Si l’acromégalie est ancienne, les déformations peuvent aussi toucher le reste du squelette : cyphose dorsale, sternum projeté en avant, voire aspect exceptionnel du polichinelle.

Photos 31 et 32

2 . 2 . 2  -  Signes fonctionnels et généraux

Au syndrome dysmorphique s’associent des signes fonctionnels et généraux tels que :

  • sueurs, surtout nocturnes, malodorantes ;
  • céphalées (que l’adénome hypophysaire en cause soit volumineux ou non) ;
  • paresthésies des mains, voire authentique syndrome du canal carpien ;
  • douleurs articulaires pouvant conduire à consulter ;
  • asthénie fréquente ; il existe parfois un syndrome dépressif.


Une HTA est trouvée chez près d’un acromégale sur deux. Le patient (ou surtout son entourage) se plaint parfois d’un ronflement nocturne et l’interrogatoire de l’entourage amène parfois à évoquer un authentique syndrome d’apnées du sommeil, avec pauses respiratoires nocturnes et endormissement diurne, qu’il faut authentifier par une polysomnographie.

2 . 2 . 3  -  Complications de l’acromégalie

Les complications de l’acromégalie peuvent révéler la maladie et doivent être recherchées.

a. Complications cardiovasculaires

Observation constante d’une hypertrophie myocardique (septum et paroi postérieure du ventricule gauche) à l’échographie, avec parfois un simple dysfonctionnement diastolique (trouble de la compliance) et un débit cardiaque basal augmenté (syndrome hyperkinétique). Si l’atteinte cardiaque évolue, un tableau d’insuffisance cardiaque congestive se constitue, responsable de signes fonctionnels survenant d’abord à l’effort, puis permanents. Les complications cardiovasculaires sont la première cause de mortalité des acromégales.

b. Arthropathie acromégalique périphérique

Elle touche typiquement les grosses articulations : genoux, épaules, mains, poignets et hanche. Les arthralgies sont de rythme mécanique mais aussi parfois inflammatoire. À la radiographie, les interlignes articulaires sont élargis ; on note la présence d’ostéophytes exubérants, d’ossifications des insertions tendineuses. Le rhumatisme acromégalique touche surtout le rachis : lombalgies de type mécanique le plus souvent avec, à la radiographie, la classique spondylose d’Erdheim (coulées ostéophytiques antérieures et latérales des corps vertébraux, aspect biconcave des vertèbres et concavité exagérée du mur vertébral postérieur).

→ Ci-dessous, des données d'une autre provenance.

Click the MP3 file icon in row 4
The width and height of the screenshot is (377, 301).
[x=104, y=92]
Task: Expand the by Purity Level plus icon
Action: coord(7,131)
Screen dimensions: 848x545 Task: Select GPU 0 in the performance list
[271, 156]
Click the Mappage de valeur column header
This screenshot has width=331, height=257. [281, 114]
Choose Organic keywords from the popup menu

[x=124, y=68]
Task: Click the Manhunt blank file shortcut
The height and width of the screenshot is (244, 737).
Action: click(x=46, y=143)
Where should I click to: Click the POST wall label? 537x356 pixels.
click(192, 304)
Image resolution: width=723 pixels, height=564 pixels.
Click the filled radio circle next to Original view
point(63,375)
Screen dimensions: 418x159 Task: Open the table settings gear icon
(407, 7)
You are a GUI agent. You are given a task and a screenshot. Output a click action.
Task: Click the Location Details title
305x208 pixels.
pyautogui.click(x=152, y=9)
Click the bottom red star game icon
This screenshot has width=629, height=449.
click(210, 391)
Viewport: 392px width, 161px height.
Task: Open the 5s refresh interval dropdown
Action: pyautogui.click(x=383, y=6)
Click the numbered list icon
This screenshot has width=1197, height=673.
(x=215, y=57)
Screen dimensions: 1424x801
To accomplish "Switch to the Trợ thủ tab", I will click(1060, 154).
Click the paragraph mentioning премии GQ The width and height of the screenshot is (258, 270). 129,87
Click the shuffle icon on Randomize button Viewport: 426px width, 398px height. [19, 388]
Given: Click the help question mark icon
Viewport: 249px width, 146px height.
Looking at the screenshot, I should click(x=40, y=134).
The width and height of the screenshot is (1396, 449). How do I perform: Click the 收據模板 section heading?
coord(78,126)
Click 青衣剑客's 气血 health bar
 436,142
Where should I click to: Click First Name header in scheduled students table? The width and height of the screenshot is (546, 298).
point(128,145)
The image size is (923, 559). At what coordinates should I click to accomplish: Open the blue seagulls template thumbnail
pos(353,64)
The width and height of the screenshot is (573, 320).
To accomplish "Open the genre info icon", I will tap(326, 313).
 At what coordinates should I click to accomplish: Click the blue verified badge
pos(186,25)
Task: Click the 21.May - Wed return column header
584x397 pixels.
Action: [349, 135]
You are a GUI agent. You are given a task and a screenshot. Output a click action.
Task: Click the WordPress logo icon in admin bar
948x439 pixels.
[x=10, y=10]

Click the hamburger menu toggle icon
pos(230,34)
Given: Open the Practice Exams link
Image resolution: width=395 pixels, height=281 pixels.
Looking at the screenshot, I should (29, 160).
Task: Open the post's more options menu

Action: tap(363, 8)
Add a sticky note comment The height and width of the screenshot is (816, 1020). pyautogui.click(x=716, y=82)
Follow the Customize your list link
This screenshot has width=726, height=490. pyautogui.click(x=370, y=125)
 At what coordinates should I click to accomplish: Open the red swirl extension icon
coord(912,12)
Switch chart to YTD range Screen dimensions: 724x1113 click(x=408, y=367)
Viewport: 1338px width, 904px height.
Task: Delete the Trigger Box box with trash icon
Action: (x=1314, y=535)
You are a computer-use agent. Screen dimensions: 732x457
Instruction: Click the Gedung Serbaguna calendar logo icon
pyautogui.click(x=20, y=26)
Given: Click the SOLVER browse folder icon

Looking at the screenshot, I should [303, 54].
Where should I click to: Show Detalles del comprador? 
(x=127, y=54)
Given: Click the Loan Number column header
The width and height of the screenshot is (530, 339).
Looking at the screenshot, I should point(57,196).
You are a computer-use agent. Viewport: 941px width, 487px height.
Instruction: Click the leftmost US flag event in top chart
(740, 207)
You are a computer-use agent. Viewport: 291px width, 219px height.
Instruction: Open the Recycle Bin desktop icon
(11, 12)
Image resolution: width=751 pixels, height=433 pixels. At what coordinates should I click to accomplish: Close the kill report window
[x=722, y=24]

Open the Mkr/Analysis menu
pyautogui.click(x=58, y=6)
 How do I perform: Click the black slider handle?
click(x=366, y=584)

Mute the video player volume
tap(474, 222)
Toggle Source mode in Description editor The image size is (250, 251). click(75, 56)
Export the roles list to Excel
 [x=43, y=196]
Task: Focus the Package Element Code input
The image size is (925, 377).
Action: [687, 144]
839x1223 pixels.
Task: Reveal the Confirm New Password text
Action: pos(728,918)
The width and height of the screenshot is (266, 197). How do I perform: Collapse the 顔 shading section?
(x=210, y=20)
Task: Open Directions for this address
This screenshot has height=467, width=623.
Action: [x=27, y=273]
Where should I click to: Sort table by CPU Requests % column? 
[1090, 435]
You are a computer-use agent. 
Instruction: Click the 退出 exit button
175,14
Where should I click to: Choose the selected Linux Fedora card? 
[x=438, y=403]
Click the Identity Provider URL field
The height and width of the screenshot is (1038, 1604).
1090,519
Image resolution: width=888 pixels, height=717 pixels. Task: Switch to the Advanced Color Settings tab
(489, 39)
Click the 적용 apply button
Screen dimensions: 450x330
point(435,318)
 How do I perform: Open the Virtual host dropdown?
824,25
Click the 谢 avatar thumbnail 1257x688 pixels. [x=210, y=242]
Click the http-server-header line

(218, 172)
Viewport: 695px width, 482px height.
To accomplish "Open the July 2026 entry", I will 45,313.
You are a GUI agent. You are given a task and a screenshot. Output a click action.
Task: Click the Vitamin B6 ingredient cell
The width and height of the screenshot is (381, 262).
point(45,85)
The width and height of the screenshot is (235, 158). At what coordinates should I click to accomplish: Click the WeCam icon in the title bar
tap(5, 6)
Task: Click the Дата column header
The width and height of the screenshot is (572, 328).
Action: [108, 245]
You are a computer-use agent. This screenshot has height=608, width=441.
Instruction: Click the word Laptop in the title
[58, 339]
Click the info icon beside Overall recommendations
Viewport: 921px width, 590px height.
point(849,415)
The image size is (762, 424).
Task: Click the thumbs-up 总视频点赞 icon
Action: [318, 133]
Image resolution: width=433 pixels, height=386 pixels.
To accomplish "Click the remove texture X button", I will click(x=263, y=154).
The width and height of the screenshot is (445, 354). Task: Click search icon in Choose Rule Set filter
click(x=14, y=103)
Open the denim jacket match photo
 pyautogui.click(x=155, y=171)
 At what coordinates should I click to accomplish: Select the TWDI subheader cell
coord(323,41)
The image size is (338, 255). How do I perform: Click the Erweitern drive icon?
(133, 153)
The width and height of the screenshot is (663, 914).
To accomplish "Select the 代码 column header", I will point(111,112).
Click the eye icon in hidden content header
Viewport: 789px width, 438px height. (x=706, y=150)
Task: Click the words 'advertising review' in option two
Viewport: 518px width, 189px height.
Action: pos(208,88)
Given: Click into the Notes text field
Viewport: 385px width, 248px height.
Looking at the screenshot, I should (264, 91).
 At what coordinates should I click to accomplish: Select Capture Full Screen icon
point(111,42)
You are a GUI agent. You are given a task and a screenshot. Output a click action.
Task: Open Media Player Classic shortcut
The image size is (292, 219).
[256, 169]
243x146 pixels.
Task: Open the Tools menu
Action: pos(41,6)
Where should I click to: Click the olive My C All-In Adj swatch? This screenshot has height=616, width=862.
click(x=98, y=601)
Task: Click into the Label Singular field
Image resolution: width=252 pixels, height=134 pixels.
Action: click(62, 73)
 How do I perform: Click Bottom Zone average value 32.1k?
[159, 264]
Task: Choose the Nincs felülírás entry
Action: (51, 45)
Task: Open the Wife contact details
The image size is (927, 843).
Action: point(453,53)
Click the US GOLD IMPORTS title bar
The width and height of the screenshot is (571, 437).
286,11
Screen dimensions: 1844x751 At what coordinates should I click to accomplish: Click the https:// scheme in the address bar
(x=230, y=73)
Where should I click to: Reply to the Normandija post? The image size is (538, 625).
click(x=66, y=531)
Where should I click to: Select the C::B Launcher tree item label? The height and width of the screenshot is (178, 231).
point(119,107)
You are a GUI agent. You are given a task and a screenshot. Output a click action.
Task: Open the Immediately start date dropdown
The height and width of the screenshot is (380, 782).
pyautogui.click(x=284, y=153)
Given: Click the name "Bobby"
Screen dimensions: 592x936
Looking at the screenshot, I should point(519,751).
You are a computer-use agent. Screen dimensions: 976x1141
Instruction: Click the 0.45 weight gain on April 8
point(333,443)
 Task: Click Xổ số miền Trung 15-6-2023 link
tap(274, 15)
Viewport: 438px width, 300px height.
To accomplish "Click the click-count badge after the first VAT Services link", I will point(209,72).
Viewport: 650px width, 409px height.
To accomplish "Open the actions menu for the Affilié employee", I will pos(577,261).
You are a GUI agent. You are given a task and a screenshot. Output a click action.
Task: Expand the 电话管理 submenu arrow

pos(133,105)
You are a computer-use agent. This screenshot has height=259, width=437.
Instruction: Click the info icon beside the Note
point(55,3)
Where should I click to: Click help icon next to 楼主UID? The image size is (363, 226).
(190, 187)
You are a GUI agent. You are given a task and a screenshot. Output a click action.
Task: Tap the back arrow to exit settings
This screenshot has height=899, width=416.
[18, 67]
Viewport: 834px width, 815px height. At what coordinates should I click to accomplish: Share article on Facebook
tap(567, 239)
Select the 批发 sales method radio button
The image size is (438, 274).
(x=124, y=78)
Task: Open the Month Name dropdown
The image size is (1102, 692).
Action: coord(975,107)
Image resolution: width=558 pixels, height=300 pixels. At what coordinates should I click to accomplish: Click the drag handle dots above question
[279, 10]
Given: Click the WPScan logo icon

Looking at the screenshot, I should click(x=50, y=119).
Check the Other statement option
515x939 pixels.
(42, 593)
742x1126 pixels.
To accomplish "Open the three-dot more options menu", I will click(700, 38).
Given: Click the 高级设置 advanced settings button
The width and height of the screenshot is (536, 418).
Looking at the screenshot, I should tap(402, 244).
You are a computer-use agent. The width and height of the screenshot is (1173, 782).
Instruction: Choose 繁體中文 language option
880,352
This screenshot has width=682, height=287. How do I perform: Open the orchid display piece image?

c. Diabète ou intolérance au glucose

Le diabète ou l’intolérance au glucose sont fréquents.

d. Syndrome d’apnées du sommeil

Ce syndrome est présent chez plus des deux tiers des malades. Les apnées sont obstructives ou mixtes.

e. Autres

Les goitres, souvent multinodulaires, sont fréquents.

Des polypes du côlon sont trouvés de façon plus fréquente (coloscopie régulière).

2 . 2 . 4  -  Diagnostic de l’hypersécrétion de GH

Il repose sur le dosage de l’hormone de croissance, qui doit être effectué dans des conditions particulières. En effet, la sécrétion de GH chez le sujet normal est variable dans le nycthémère : la concentration de GH est tantôt basse, indétectable, et tantôt (et cela de façon brève, durant quelques minutes) très élevée (le pic pouvant atteindre 10 à 20 ng/mL). Le diagnostic repose donc sur la mise en évidence d’une absence de freinage de la GH lors de l’hyperglycémie provoquée par voie orale (HGPO), complétée par un dosage d’IGF1 :

  • chez l’acromégale, la GH reste > 0,4 ng/mL (1 mUI/L) après HGPO, alors qu’elle s’abaisse toujours au-dessous de 0,4 ng/mL chez un sujet normal. On note même parfois une réponse paradoxale de la GH (stimulation) ;
  • la concentration plasmatique d’IGF1 est augmentée, au-dessus des valeurs normales pour l’âge.

2 . 2 . 5  -  Nécessité du triple bilan

Une fois le diagnostic établi, un triple bilan est nécessaire :

  • un bilan tumoral, afin de mettre en évidence si l’adénome responsable de l’hypersécrétion est un microadénome ou un macroadénome (cf. supra) ;
  • un bilan du retentissement fonctionnel hypophysaire de la tumeur, afin de vérifier si, en plus de l’hypersécrétion de GH, l’adénome n’est pas responsable d’une altération des autres fonctions hypophysaires (cf. infra) ;
  • un bilan du retentissement de l’acromégalie, à la recherche des complications de la maladie.